Output only the lines below that start at the line containing "Open the table layout grid dropdown arrow" and end at the line containing "285px height. coord(28,84)", with both ends kept.

___ Exercise data ___

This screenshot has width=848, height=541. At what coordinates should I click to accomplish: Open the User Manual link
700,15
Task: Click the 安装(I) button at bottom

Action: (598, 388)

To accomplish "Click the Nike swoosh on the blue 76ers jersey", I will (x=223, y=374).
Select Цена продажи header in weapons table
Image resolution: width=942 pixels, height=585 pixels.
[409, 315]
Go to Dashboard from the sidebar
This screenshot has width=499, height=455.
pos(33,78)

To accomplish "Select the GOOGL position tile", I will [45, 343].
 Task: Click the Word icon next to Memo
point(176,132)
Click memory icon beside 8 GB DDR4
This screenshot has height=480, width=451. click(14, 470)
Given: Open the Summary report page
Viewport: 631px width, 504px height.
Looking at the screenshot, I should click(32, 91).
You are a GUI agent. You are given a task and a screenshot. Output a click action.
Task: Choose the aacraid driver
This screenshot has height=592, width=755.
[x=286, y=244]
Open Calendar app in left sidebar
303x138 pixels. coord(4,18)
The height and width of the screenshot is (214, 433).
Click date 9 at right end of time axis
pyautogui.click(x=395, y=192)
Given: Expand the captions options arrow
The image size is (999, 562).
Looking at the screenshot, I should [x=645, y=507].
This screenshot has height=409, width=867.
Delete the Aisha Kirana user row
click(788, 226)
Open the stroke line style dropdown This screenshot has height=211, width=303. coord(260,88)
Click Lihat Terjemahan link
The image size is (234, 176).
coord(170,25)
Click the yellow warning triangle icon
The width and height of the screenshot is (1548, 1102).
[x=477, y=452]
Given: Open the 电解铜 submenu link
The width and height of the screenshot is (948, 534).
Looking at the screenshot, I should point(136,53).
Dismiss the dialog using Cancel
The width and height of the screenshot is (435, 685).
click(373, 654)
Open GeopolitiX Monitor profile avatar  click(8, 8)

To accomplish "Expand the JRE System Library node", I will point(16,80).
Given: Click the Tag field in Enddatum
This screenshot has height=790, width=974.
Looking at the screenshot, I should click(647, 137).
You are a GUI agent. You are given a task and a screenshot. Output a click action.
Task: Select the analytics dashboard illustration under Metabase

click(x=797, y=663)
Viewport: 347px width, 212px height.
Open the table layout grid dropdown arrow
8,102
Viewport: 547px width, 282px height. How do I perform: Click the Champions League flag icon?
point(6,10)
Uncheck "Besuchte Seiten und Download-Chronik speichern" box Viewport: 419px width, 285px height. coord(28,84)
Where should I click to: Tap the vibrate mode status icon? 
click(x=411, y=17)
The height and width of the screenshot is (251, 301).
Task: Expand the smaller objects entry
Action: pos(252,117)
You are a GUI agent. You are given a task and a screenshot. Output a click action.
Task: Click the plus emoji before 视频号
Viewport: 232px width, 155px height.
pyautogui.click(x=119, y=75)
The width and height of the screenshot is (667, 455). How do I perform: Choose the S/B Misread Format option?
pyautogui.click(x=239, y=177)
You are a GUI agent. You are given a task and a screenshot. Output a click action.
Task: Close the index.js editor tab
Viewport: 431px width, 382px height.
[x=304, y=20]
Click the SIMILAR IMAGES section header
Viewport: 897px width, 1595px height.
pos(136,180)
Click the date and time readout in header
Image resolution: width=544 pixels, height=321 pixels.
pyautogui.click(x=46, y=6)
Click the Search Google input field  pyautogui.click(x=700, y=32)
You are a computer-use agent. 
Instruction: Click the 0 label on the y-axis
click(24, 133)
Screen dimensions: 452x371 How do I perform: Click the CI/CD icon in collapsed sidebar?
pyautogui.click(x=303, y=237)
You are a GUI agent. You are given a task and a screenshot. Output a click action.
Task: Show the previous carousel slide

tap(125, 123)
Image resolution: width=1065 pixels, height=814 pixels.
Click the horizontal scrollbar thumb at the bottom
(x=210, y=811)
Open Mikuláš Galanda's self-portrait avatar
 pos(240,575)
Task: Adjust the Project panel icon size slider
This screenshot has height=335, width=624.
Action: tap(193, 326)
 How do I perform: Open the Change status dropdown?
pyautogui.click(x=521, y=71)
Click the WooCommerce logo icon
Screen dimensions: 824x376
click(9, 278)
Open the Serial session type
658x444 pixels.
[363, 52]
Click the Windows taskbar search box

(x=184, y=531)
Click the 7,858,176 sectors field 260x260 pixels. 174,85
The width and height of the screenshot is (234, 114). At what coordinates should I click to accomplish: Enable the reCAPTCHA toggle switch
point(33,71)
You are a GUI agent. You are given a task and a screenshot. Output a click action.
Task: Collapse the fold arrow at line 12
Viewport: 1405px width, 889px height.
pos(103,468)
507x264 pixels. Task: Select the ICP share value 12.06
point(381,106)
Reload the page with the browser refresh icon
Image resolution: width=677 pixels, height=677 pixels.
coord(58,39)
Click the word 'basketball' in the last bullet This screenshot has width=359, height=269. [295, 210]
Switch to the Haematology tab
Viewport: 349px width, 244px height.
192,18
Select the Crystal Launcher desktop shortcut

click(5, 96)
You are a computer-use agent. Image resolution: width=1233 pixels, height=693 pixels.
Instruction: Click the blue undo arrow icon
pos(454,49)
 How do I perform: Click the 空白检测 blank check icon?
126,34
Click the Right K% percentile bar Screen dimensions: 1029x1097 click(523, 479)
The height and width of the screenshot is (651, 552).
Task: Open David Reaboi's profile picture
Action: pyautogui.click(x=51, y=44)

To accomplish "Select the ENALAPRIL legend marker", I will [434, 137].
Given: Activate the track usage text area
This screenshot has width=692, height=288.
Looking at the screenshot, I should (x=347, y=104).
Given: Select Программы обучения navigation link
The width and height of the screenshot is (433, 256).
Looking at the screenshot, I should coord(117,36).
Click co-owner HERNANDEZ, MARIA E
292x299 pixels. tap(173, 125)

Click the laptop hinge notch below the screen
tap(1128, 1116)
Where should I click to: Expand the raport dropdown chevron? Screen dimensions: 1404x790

___

_Solved exercise_.
Open the table layout grid dropdown arrow
8,102
Viewport: 547px width, 282px height. How do I perform: Click the Champions League flag icon?
point(6,10)
Uncheck "Besuchte Seiten und Download-Chronik speichern" box Viewport: 419px width, 285px height. coord(28,84)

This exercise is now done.